Partai politik yang dilarang dan juga dilarang beroperasi akibat sejumlah regulasi dari rezim lama dan baru telah mendapat angin segar karena didukung oleh kebebasan pers dan agenda pelaksanaannya. Evereth Call Ladd (1970) bahkan menyebutkan bahwa partai politik adalah anak-anak egaliter, untuk menunjukkan pentingnya peran partai politik dalam negara demokrasi.
Selain itu, pada masa doi moi, tepatnya pada pemilihan umum 2004, diadakan pemilihan umum langsung yang pertama, di mana rakyat ikut memilih calon wakilnya untuk pemerintahan. Konsep ambang batas pemilihan diperkenalkan untuk memperjelas persyaratan partai mana yang memiliki hak untuk memilih.
Dinamika yang terjadi dalam politik dan kepartaian Indonesia memang menarik untuk dibahas dari perspektif sejarah. Dari uraian di atas, terlihat bahwa awal mula perkembangan pemikiran dan ideologi politik di masyarakat dapat ditelusuri kembali ke adanya politik moral yang melahirkan kaum intelektual dalam masyarakat etnik. Ada rasa pentingnya memiliki semangat kebangsaan dan jati diri bangsa.
Perubahan rezim pemerintahan juga mempengaruhi gaya politik pemerintahan dalam negeri, bahkan dalam perjalanannya terdapat beberapa peristiwa koersif yang tercatat dalam sejarah nasional sebagai mewarnai dinamika politik dan pemerintahan di era modernisasi. kemajuan.
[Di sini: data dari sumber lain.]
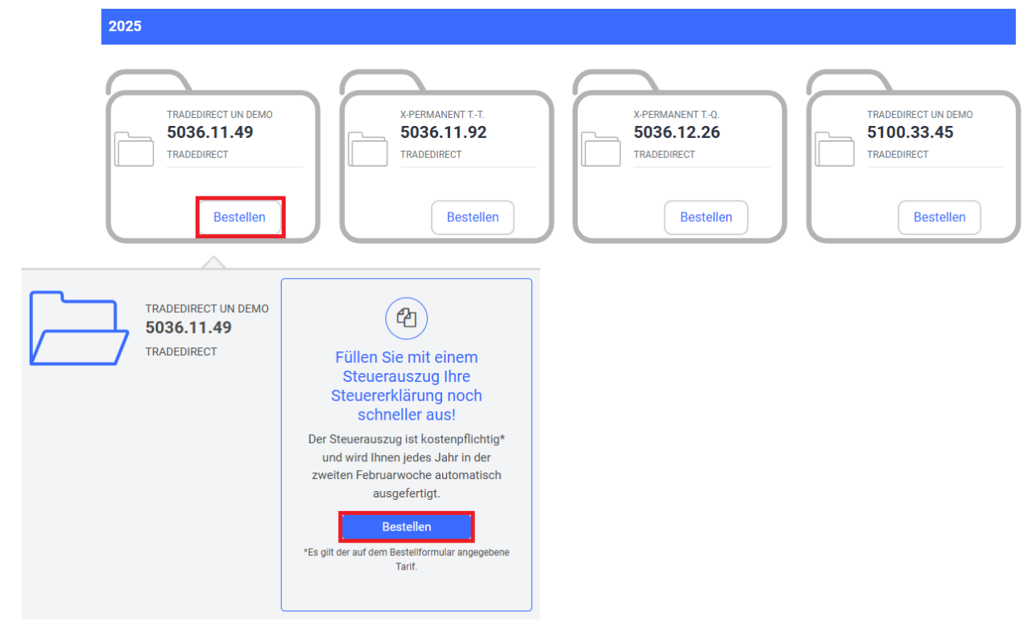
Task: Click the account number next to the blue folder
Action: point(189,327)

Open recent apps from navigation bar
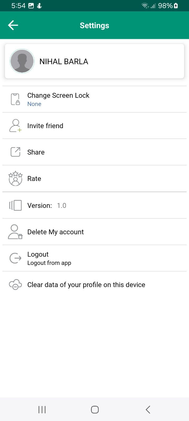[42, 409]
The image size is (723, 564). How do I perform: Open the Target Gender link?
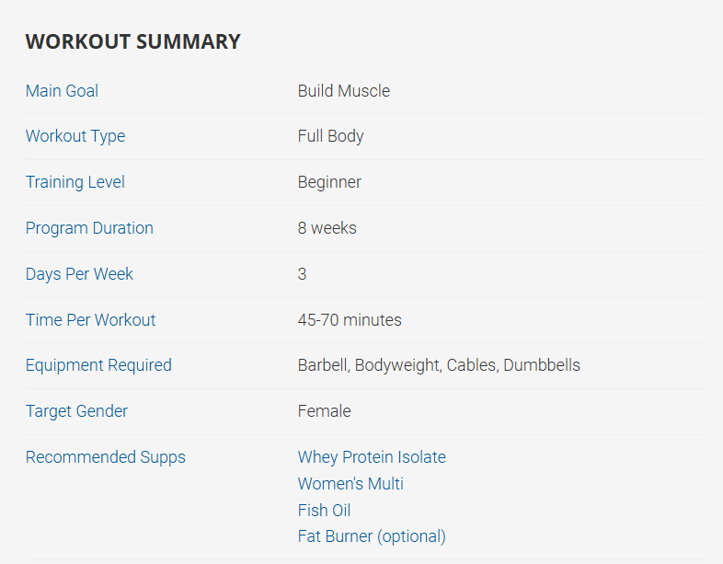coord(76,411)
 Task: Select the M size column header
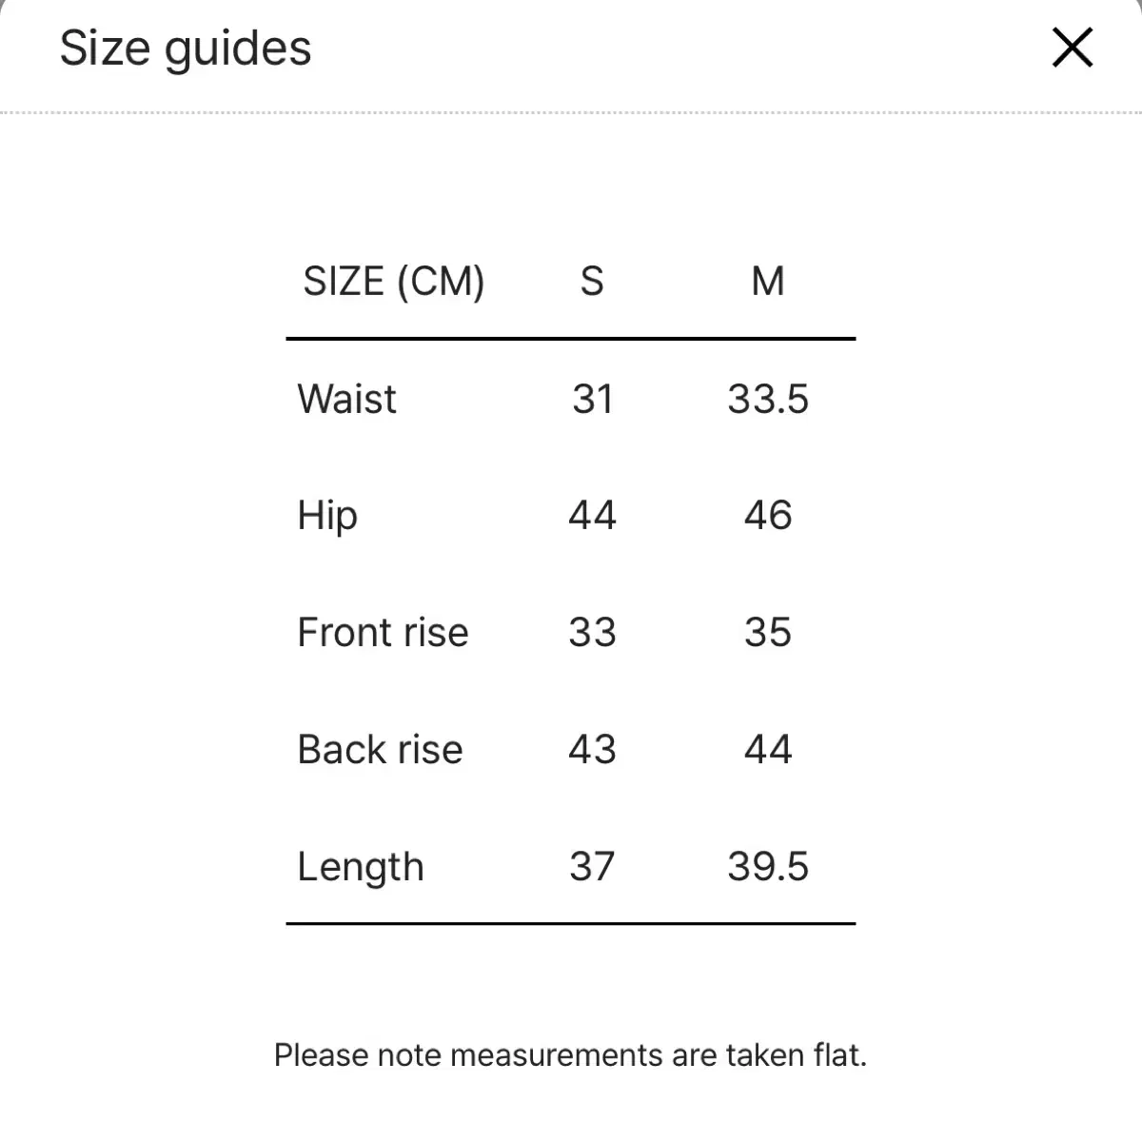(768, 282)
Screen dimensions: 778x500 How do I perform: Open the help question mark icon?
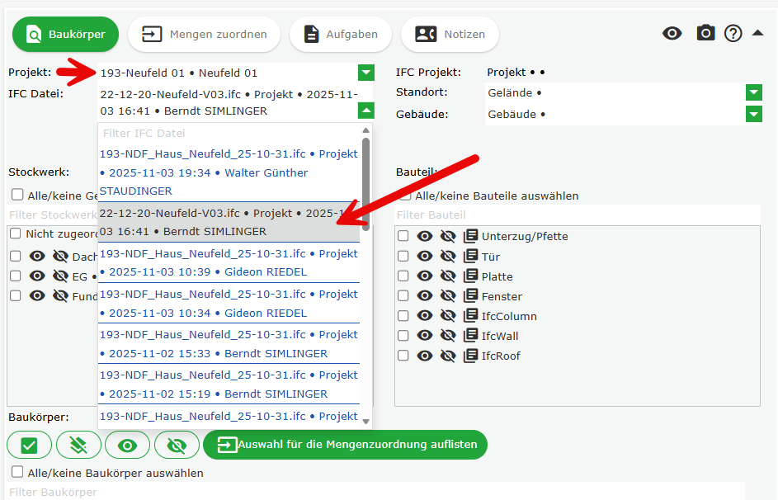pos(733,33)
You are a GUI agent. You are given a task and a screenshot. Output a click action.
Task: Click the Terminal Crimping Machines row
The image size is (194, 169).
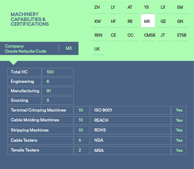click(48, 110)
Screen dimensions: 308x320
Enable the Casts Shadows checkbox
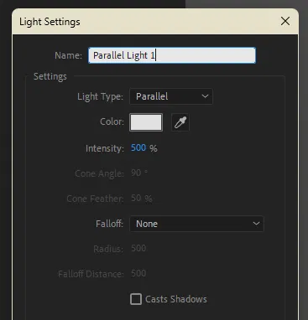coord(136,299)
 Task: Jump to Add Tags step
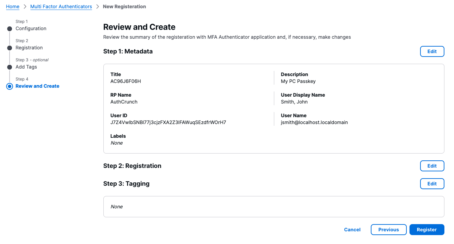point(26,67)
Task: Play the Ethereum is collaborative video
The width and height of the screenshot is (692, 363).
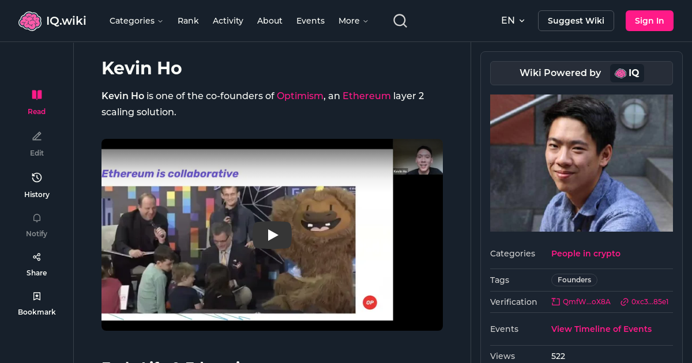Action: (x=272, y=235)
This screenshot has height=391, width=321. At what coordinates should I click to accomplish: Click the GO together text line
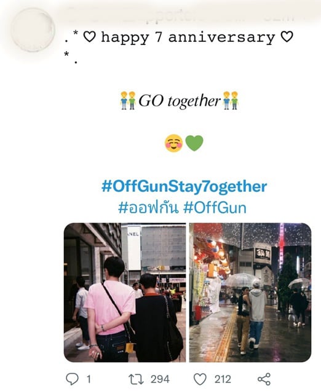pos(180,101)
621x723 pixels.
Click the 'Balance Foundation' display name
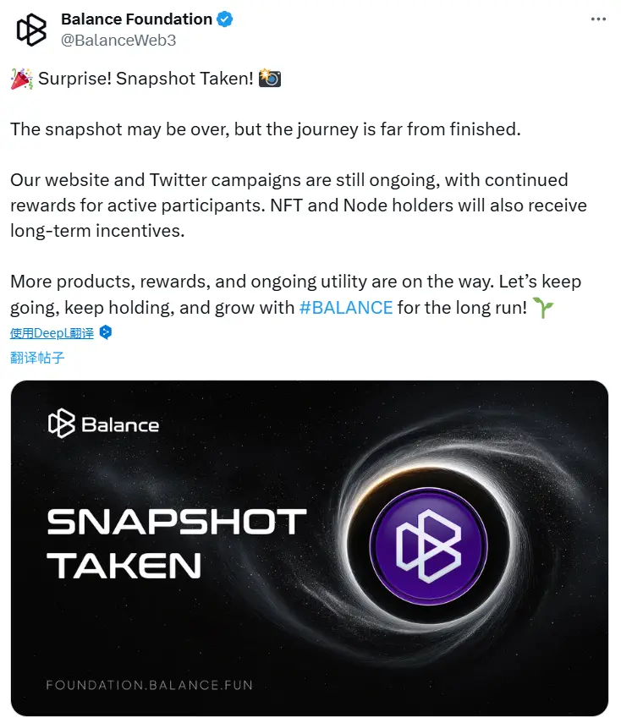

Adanya perubahan-perubahan tersebut juga menunjukkan bahwa negara kita telah mengalami kemajuan, tidak hanya secara ekonomi tetapi juga secara sosial dan politik. Sisi positifnya, peristiwa kelam yang tercatat dalam sejarah dapat dijadikan pelajaran bagi para kepala negara dan masyarakat pada umumnya untuk selalu bijak dalam menentukan langkah kedepannya agar hal yang sama tidak terulang kembali.
Referensi:
Budiardjo, M. (2003). Dasar-Dasar Ilmu Politik. Gramedia Pustaka Utama.
Marijan, K. (2010). Sistem Politik Indonesia: Konsolidasi Demokrasi Pasca Orde Baru. Penerbit Prenadamedia Group.
Surbakti, R. (1992). Memahami Ilmu Politik. Penerbit PT Grasindo.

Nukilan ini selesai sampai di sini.